What you should do. Rewrite every line of the items below as a Markdown table with two columns, "Line No." and "Content", numbering each line and skipping blank ones.

Data.
**********
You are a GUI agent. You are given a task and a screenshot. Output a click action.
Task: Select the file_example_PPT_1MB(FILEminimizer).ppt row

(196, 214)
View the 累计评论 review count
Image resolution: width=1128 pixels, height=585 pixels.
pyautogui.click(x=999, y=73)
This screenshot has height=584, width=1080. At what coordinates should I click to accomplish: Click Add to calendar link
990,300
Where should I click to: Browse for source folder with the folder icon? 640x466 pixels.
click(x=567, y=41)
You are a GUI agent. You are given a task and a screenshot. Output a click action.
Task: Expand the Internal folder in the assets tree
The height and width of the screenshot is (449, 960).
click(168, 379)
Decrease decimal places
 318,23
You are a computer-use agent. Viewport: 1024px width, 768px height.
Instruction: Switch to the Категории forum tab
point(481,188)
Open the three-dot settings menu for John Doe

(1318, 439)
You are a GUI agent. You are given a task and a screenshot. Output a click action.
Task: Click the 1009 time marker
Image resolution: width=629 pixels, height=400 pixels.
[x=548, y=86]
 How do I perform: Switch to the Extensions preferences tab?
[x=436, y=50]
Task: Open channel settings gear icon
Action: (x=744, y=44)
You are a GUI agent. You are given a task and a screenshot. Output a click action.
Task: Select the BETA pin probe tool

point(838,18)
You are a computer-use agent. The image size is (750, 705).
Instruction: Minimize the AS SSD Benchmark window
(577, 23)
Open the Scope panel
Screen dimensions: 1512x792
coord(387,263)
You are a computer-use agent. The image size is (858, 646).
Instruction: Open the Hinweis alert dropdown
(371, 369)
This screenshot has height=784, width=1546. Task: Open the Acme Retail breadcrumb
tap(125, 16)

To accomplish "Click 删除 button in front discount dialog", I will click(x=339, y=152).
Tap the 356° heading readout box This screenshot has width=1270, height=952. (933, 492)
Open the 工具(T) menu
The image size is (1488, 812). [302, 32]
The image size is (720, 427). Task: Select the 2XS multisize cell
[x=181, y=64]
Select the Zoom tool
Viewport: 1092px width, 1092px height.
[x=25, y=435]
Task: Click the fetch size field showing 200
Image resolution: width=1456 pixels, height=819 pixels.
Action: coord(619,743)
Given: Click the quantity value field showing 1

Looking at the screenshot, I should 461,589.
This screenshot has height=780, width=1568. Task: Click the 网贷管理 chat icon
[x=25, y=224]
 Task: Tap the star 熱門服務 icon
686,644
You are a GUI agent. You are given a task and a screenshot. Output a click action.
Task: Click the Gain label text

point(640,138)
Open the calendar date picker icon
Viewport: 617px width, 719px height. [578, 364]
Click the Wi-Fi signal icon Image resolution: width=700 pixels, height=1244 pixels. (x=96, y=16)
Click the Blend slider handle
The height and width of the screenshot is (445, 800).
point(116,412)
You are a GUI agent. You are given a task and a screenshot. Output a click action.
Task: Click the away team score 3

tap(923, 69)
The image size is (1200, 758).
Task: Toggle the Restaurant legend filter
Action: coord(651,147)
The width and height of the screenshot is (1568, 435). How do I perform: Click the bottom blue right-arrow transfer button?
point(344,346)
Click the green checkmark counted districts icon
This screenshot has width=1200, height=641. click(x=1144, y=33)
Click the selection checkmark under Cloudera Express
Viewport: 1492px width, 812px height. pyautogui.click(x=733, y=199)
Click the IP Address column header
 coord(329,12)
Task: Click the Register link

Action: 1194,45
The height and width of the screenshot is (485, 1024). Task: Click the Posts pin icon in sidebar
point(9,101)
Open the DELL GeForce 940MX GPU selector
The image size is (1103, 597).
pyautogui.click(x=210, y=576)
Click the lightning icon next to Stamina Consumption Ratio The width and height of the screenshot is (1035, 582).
**********
Reply.
| Line No. | Content |
|---|---|
| 1 | You are a GUI agent. You are given a task and a screenshot. Output a click action. |
| 2 | Task: Select the file_example_PPT_1MB(FILEminimizer).ppt row |
| 3 | (196, 214) |
| 4 | View the 累计评论 review count |
| 5 | Image resolution: width=1128 pixels, height=585 pixels. |
| 6 | pyautogui.click(x=999, y=73) |
| 7 | This screenshot has height=584, width=1080. At what coordinates should I click to accomplish: Click Add to calendar link |
| 8 | 990,300 |
| 9 | Where should I click to: Browse for source folder with the folder icon? 640x466 pixels. |
| 10 | click(x=567, y=41) |
| 11 | You are a GUI agent. You are given a task and a screenshot. Output a click action. |
| 12 | Task: Expand the Internal folder in the assets tree |
| 13 | The height and width of the screenshot is (449, 960). |
| 14 | click(168, 379) |
| 15 | Decrease decimal places |
| 16 |  318,23 |
| 17 | You are a computer-use agent. Viewport: 1024px width, 768px height. |
| 18 | Instruction: Switch to the Категории forum tab |
| 19 | point(481,188) |
| 20 | Open the three-dot settings menu for John Doe |
| 21 | (1318, 439) |
| 22 | You are a GUI agent. You are given a task and a screenshot. Output a click action. |
| 23 | Task: Click the 1009 time marker |
| 24 | Image resolution: width=629 pixels, height=400 pixels. |
| 25 | [x=548, y=86] |
| 26 |  How do I perform: Switch to the Extensions preferences tab? |
| 27 | [x=436, y=50] |
| 28 | Task: Open channel settings gear icon |
| 29 | Action: (x=744, y=44) |
| 30 | You are a GUI agent. You are given a task and a screenshot. Output a click action. |
| 31 | Task: Select the BETA pin probe tool |
| 32 | point(838,18) |
| 33 | You are a computer-use agent. The image size is (750, 705). |
| 34 | Instruction: Minimize the AS SSD Benchmark window |
| 35 | (577, 23) |
| 36 | Open the Scope panel |
| 37 | Screen dimensions: 1512x792 |
| 38 | coord(387,263) |
| 39 | You are a computer-use agent. The image size is (858, 646). |
| 40 | Instruction: Open the Hinweis alert dropdown |
| 41 | (371, 369) |
| 42 | This screenshot has height=784, width=1546. Task: Open the Acme Retail breadcrumb |
| 43 | tap(125, 16) |
| 44 | To accomplish "Click 删除 button in front discount dialog", I will click(x=339, y=152). |
| 45 | Tap the 356° heading readout box This screenshot has width=1270, height=952. (933, 492) |
| 46 | Open the 工具(T) menu |
| 47 | The image size is (1488, 812). [302, 32] |
| 48 | The image size is (720, 427). Task: Select the 2XS multisize cell |
| 49 | [x=181, y=64] |
| 50 | Select the Zoom tool |
| 51 | Viewport: 1092px width, 1092px height. |
| 52 | [x=25, y=435] |
| 53 | Task: Click the fetch size field showing 200 |
| 54 | Image resolution: width=1456 pixels, height=819 pixels. |
| 55 | Action: coord(619,743) |
| 56 | Given: Click the quantity value field showing 1 |
| 57 | Looking at the screenshot, I should 461,589. |
| 58 | This screenshot has height=780, width=1568. Task: Click the 网贷管理 chat icon |
| 59 | [x=25, y=224] |
| 60 |  Task: Tap the star 熱門服務 icon |
| 61 | 686,644 |
| 62 | You are a GUI agent. You are given a task and a screenshot. Output a click action. |
| 63 | Task: Click the Gain label text |
| 64 | point(640,138) |
| 65 | Open the calendar date picker icon |
| 66 | Viewport: 617px width, 719px height. [578, 364] |
| 67 | Click the Wi-Fi signal icon Image resolution: width=700 pixels, height=1244 pixels. (x=96, y=16) |
| 68 | Click the Blend slider handle |
| 69 | The height and width of the screenshot is (445, 800). |
| 70 | point(116,412) |
| 71 | You are a GUI agent. You are given a task and a screenshot. Output a click action. |
| 72 | Task: Click the away team score 3 |
| 73 | tap(923, 69) |
| 74 | The image size is (1200, 758). |
| 75 | Task: Toggle the Restaurant legend filter |
| 76 | Action: coord(651,147) |
| 77 | The width and height of the screenshot is (1568, 435). How do I perform: Click the bottom blue right-arrow transfer button? |
| 78 | point(344,346) |
| 79 | Click the green checkmark counted districts icon |
| 80 | This screenshot has width=1200, height=641. click(x=1144, y=33) |
| 81 | Click the selection checkmark under Cloudera Express |
| 82 | Viewport: 1492px width, 812px height. pyautogui.click(x=733, y=199) |
| 83 | Click the IP Address column header |
| 84 |  coord(329,12) |
| 85 | Task: Click the Register link |
| 86 | Action: 1194,45 |
| 87 | The height and width of the screenshot is (485, 1024). Task: Click the Posts pin icon in sidebar |
| 88 | point(9,101) |
| 89 | Open the DELL GeForce 940MX GPU selector |
| 90 | The image size is (1103, 597). |
| 91 | pyautogui.click(x=210, y=576) |
| 92 | Click the lightning icon next to Stamina Consumption Ratio The width and height of the screenshot is (1035, 582). |